> _Assignment_
Every line of the material is to be set down again without any change.

> _Provided material_

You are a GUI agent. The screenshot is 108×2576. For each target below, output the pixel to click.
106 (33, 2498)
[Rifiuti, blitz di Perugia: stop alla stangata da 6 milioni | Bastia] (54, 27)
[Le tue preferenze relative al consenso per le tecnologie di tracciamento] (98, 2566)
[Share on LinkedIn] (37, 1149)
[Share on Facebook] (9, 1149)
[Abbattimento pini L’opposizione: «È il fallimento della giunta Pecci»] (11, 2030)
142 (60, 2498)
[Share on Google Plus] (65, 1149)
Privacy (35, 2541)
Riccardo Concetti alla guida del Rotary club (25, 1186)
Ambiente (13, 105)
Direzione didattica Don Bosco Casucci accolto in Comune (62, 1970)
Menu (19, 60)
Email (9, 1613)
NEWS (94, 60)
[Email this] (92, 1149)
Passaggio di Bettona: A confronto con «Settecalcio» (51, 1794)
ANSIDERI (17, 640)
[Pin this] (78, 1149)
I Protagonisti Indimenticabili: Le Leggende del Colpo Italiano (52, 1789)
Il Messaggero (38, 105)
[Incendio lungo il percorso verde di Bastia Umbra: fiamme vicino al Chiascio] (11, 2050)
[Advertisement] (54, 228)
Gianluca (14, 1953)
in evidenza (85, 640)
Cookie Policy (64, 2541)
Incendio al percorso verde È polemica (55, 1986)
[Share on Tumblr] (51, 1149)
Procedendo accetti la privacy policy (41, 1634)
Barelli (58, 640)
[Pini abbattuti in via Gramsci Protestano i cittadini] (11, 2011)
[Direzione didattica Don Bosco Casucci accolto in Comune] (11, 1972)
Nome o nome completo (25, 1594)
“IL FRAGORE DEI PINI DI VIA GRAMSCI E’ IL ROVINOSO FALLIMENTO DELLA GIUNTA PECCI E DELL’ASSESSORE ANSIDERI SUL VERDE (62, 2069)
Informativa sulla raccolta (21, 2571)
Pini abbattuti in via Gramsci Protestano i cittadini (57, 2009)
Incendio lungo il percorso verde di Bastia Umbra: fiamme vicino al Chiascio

> _Finished task_
You are a GUI agent. The screenshot is 108×2576. For each target below, output the pixel to click.
106 (33, 2498)
[Rifiuti, blitz di Perugia: stop alla stangata da 6 milioni | Bastia] (54, 27)
[Le tue preferenze relative al consenso per le tecnologie di tracciamento] (98, 2566)
[Share on LinkedIn] (37, 1149)
[Share on Facebook] (9, 1149)
[Abbattimento pini L’opposizione: «È il fallimento della giunta Pecci»] (11, 2030)
142 (60, 2498)
[Share on Google Plus] (65, 1149)
Privacy (35, 2541)
Riccardo Concetti alla guida del Rotary club (25, 1186)
Ambiente (13, 105)
Direzione didattica Don Bosco Casucci accolto in Comune (62, 1970)
Menu (19, 60)
Email (9, 1613)
NEWS (94, 60)
[Email this] (92, 1149)
Passaggio di Bettona: A confronto con «Settecalcio» (51, 1794)
ANSIDERI (17, 640)
[Pin this] (78, 1149)
I Protagonisti Indimenticabili: Le Leggende del Colpo Italiano (52, 1789)
Il Messaggero (38, 105)
[Incendio lungo il percorso verde di Bastia Umbra: fiamme vicino al Chiascio] (11, 2050)
[Advertisement] (54, 228)
Gianluca (14, 1953)
in evidenza (85, 640)
Cookie Policy (64, 2541)
Incendio al percorso verde È polemica (55, 1986)
[Share on Tumblr] (51, 1149)
Procedendo accetti la privacy policy (41, 1634)
Barelli (58, 640)
[Pini abbattuti in via Gramsci Protestano i cittadini] (11, 2011)
[Direzione didattica Don Bosco Casucci accolto in Comune] (11, 1972)
Nome o nome completo (25, 1594)
“IL FRAGORE DEI PINI DI VIA GRAMSCI E’ IL ROVINOSO FALLIMENTO DELLA GIUNTA PECCI E DELL’ASSESSORE ANSIDERI SUL VERDE (62, 2069)
Informativa sulla raccolta (21, 2571)
Pini abbattuti in via Gramsci Protestano i cittadini (57, 2009)
Incendio lungo il percorso verde di Bastia Umbra: fiamme vicino al Chiascio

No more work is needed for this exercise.